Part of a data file
□ □ □ □

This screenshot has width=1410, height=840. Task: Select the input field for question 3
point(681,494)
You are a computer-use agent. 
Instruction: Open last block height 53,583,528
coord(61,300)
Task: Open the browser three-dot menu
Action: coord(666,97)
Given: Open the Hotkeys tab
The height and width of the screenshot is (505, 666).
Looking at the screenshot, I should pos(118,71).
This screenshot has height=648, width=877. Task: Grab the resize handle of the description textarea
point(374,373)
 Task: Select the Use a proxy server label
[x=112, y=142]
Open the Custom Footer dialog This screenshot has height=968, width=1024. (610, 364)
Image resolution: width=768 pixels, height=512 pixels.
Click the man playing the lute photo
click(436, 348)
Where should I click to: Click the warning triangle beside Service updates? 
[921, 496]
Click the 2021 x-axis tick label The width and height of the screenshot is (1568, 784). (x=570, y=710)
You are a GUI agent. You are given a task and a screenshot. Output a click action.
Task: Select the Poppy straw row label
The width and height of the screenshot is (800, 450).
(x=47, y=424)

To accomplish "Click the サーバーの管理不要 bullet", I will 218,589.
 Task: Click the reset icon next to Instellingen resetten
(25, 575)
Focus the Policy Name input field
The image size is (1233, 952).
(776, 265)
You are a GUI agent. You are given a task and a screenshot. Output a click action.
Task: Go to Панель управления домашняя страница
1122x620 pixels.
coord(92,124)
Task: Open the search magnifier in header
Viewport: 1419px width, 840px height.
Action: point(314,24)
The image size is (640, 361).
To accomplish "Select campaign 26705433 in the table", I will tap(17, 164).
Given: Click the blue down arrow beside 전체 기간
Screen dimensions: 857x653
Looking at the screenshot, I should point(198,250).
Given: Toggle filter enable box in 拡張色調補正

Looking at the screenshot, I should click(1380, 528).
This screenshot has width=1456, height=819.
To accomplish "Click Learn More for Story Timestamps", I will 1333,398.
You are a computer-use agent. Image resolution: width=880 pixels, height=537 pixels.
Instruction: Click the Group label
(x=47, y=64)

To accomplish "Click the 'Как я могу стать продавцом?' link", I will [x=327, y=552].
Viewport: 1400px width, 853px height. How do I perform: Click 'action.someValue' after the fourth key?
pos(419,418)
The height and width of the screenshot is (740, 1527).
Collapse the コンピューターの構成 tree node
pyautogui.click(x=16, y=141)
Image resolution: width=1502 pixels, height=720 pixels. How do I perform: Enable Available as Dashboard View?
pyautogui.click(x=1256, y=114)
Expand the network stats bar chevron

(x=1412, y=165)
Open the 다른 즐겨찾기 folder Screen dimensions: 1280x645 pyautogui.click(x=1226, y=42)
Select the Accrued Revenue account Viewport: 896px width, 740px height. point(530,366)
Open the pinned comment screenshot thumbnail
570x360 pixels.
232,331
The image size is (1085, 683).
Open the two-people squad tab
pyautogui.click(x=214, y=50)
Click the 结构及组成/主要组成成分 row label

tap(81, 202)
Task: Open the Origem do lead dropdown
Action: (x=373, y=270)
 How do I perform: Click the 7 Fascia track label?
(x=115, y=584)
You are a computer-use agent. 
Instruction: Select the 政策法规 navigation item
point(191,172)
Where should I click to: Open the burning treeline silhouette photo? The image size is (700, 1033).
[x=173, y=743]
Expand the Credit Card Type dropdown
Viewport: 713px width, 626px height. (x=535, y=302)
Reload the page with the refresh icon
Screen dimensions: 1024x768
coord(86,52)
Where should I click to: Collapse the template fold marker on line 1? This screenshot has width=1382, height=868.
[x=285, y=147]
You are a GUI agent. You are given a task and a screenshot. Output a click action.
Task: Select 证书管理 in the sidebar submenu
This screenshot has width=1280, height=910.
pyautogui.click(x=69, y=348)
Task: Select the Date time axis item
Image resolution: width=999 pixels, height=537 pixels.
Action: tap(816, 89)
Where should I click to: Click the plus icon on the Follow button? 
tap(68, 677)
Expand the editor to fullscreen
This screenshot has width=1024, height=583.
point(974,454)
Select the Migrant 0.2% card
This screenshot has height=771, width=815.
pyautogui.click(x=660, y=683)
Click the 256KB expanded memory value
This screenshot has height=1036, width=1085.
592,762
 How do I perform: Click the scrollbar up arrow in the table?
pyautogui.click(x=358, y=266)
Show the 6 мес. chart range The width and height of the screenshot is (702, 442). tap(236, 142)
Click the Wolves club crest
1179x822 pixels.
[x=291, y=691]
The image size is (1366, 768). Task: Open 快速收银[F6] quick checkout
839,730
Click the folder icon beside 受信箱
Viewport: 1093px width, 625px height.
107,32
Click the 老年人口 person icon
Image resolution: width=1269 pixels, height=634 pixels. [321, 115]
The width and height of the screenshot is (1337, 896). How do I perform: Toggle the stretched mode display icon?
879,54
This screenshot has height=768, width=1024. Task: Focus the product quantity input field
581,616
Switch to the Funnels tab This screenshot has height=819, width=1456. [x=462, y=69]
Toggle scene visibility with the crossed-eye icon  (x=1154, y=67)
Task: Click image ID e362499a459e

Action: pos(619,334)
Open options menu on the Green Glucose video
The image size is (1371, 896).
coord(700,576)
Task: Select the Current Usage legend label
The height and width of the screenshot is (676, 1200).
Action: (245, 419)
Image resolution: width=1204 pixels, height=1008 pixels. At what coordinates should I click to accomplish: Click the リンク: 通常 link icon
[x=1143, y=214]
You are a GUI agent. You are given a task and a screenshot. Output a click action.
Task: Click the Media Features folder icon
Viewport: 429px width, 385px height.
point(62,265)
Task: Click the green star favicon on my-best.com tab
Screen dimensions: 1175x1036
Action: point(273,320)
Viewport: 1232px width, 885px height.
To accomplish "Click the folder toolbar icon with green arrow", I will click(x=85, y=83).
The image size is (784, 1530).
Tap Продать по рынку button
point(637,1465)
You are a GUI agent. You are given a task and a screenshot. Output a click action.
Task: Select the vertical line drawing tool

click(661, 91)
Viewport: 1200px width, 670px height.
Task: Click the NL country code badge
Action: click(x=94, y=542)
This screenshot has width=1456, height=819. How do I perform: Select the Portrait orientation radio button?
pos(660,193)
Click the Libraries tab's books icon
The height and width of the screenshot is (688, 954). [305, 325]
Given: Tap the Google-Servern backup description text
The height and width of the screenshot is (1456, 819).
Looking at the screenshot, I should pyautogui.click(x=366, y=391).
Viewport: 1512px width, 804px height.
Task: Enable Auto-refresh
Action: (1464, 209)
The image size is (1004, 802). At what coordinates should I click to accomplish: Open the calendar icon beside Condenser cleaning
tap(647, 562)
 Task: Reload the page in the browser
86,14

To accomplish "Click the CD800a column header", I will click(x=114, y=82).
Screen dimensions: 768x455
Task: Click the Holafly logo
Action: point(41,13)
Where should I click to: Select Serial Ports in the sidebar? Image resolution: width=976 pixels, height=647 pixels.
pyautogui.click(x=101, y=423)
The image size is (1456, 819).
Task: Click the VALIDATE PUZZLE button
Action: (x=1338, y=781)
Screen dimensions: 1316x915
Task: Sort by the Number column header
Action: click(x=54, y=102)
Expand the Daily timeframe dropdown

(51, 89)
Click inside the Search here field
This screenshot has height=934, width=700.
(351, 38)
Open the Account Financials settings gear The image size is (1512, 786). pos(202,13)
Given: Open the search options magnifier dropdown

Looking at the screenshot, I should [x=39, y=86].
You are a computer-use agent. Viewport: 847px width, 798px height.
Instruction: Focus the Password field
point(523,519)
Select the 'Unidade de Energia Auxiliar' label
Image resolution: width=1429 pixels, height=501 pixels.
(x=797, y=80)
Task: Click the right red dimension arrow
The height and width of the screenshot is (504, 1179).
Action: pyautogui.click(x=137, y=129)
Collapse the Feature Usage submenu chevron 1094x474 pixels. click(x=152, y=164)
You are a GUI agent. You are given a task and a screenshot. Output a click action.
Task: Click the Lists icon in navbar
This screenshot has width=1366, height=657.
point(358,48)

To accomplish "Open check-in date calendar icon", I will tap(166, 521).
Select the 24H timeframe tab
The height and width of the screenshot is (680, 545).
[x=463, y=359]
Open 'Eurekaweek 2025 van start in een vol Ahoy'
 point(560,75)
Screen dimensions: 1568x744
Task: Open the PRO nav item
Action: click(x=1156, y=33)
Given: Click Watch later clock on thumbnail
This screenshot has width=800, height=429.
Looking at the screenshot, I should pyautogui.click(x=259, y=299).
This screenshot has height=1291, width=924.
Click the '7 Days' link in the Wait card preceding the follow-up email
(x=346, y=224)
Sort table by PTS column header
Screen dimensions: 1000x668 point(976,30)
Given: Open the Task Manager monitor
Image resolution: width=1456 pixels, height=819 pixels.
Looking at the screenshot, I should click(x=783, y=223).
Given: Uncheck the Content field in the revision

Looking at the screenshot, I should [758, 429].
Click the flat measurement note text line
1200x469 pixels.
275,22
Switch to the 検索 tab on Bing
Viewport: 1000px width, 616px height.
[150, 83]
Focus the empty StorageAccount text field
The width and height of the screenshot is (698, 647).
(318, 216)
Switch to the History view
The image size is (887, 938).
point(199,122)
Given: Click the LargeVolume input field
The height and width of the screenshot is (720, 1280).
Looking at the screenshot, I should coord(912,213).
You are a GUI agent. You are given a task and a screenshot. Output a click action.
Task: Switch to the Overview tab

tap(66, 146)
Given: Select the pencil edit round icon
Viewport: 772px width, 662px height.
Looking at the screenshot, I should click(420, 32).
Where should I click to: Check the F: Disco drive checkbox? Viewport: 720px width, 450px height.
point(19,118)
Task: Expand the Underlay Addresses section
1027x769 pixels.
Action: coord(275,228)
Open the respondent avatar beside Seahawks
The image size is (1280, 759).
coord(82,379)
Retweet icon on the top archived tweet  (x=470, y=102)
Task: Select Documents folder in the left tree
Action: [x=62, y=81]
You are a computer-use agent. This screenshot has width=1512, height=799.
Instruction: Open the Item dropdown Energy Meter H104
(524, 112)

□ □ □ □

### WHAT THE EXERCISE ASKS
Copy the lines of the data above verbatim, beginning at the line that contains "Toggle scene visibility" and stopping after the line that contains "point(62,265)".

### RIGHT ANSWER
Toggle scene visibility with the crossed-eye icon  (x=1154, y=67)
Task: Click image ID e362499a459e

Action: pos(619,334)
Open options menu on the Green Glucose video
The image size is (1371, 896).
coord(700,576)
Task: Select the Current Usage legend label
The height and width of the screenshot is (676, 1200).
Action: (245, 419)
Image resolution: width=1204 pixels, height=1008 pixels. At what coordinates should I click to accomplish: Click the リンク: 通常 link icon
[x=1143, y=214]
You are a GUI agent. You are given a task and a screenshot. Output a click action.
Task: Click the Media Features folder icon
Viewport: 429px width, 385px height.
point(62,265)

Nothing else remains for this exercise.